Faro de Vigo

Faro de Vigo

Contenido exclusivo para suscriptores digitales

Alfonso Villagómez.

Tribunales y partidos

El Tribunal Supremo acaba de emitir una firme advertencia a los partidos en su afán de acudir a los tribunales para disputas de contenido político. Se trata de los recursos interpuestos ante el alto tribunal por el PP y Vox contra el nombramiento de la fiscal general del Estado. El Supremo ha inadmitido así sendos recursos de estos dos partidos por falta de legitimación en los recurrentes. No es que el nombramiento de Dolores Delgado como fiscal general quede exento o resulte ajeno al control jurisdiccional, sino que un recurso contencioso-administrativo solo puede iniciarse por quien tiene legitimación. A salvo de los casos legalmente reconocidos para el ejercicio de la acción pública, los partidos no representan el interés general en el proceso contencioso-administrativo.

Lo que el alto tribunal viene a decir es que para que aquel nombramiento sea recurrible, como cualquier otra actuación que se impugna ante la jurisdicción contencioso-administrativa, el recurso debe ser interpuesto por quien ostenta la correspondiente legitimación. El Supremo explica muy bien que este requisito, la legitimación, se vincula a la tutela judicial efectiva y así “no basta con que se discrepe de un acto” o se considere que no es conforme a Derecho, “es necesario además que medie una concreta y determinada relación entre el sujeto que formula el recurso y el objeto del proceso”.

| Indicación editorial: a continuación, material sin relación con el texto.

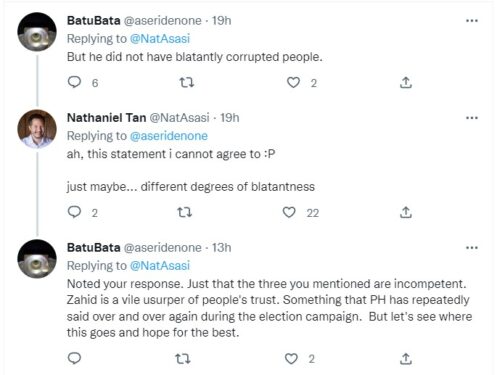The width and height of the screenshot is (497, 375).
Task: Like the tweet about blatantly corrupted people
Action: click(x=293, y=82)
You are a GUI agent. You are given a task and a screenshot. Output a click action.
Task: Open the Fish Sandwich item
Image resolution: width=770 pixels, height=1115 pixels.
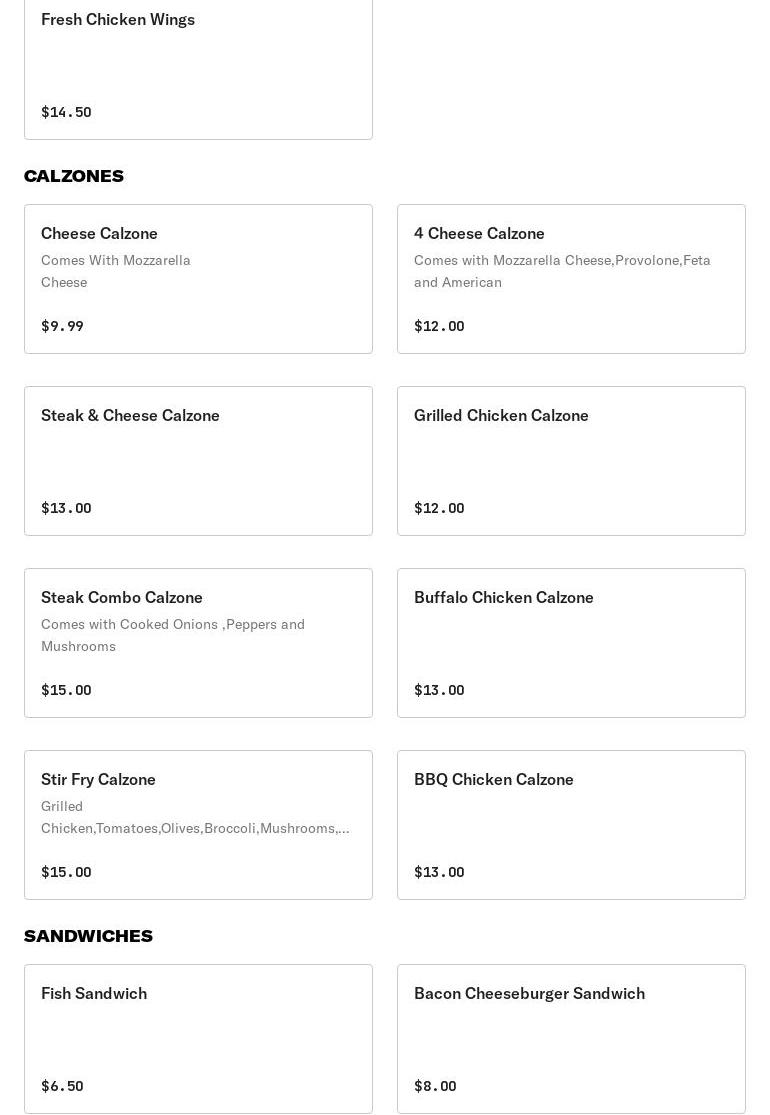tap(198, 1038)
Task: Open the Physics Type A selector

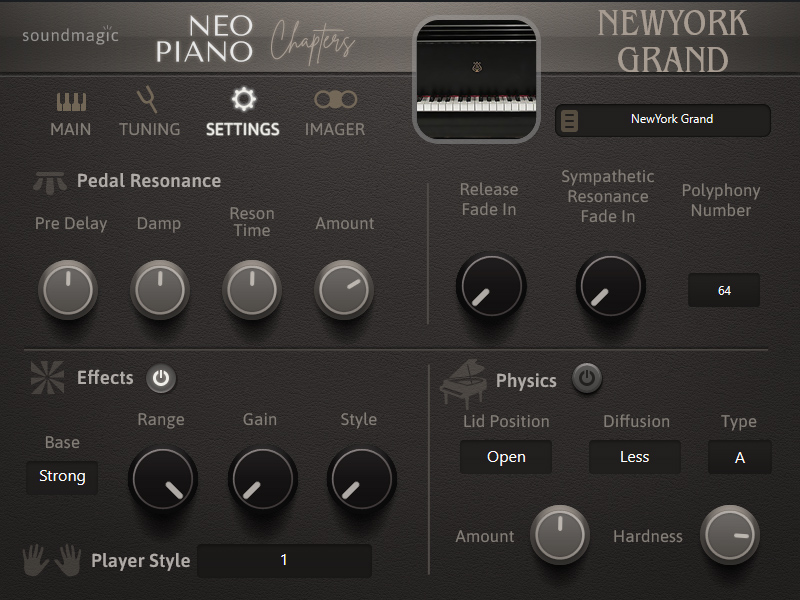Action: (740, 457)
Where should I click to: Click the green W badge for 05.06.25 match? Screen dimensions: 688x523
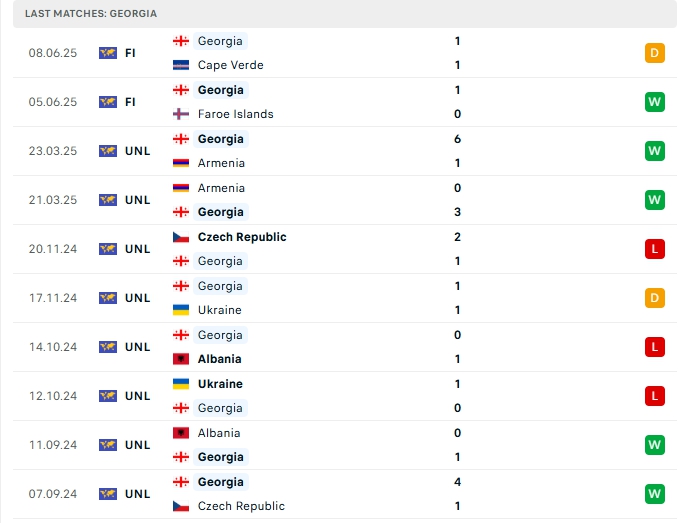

No cabe duda de la relevante función constitucional que ha sido asignada a los partidos políticos, pero en nuestro ordenamiento jurídico no existe un reconocimiento general de la acción procesal a los partidos políticos. Y es que esa función política de los partidos no resulta suficiente por sí sola para otorgar legitimación a cualquier recurso con relevancia política, si no media una conexión específica con su funcionamiento como partido político, en definitiva, que el recurso se encuentre dentro de su esfera de derechos e intereses legítimos.

En 1832, Alexis de Tocqueville escribió: “La fuerza de los tribunales ha sido, en todos los tiempos, la más grande garantía que se puede ofrecer a la independencia individual”. Hoy en día, los tribunales no son solo una garantía de los derechos de los ciudadanos, sino que constituyen además un mecanismo de control. Y, precisamente, esta faceta es la que cobra mayor trascendencia en estos momentos de acentuada crispación a causa de la renovación del Consejo General del Poder Judicial (CGPJ).

La Constitución atribuye –de modo exclusivo y excluyente– la potestad jurisdiccional a los juzgados y tribunales. El CGPJ es el órgano de gobierno de jueces y magistrados y no ejerce la jurisdicción en modo alguno. Un CGPJ que reviste así una naturaleza política tanto en su configuración constitucional como en la realidad práctica de su ejercicio. Si una decisión de la que se postula su “tecnicidad”, como es la jurisdiccional, no puede pretender suplantar el indirizzo que corresponde al Gobierno o al Parlamento, tampoco estos pueden, legítimamente, incidir o coaccionar a los componentes del único poder del Estado no controlado por los partidos políticos.

No obstante, las tensiones son inevitables, lo que otorga relieve a la necesidad de profundizar en los mecanismos de colaboración que reduzcan las fricciones que ocasiona la actuación de los distintos poderes.

En las democracias actuales, los poderes se articulan sobre el partido mayoritario y, en su caso, en las coaliciones que se puedan formar y de las que se nutre el Ejecutivo y la mayoría parlamentaria. Unos poderes que están totalmente separados de otro poder no partidista, el Poder Judicial. A ningún otro poder del Estado corresponde la función de juzgar, subsistiendo en favor de la jurisdicción un legítimo control de los actos de los distintos centros políticos; un control que siempre se ejerce a instancia de terceros. Los instrumentos de control jurisdiccional se manifiestan, en nuestro sistema, por medio de la fiscalización del Legislativo –del que se ocupa el Tribunal Constitucional– y del Gobierno y la Administración, cuyo control corresponde a los juzgados y tribunales ordinarios.

En este debate entre tribunales y órganos políticos se han de analizar sin duda múltiples aspectos de una compleja problemática, que no es bueno abordar en un clima de enfrentamiento. He apuntado el marco en el que, a mi juicio, se desenvuelve actualmente la clásica idea de la división de poderes. Que se tenga que acudir al juez porque el Parlamento no controla al Ejecutivo, y que este, a su vez, carezca de controles externos eficaces, el resultado está siendo alarmante: se acude a los tribunales y el escándalo aparece servido a los medios de comunicación.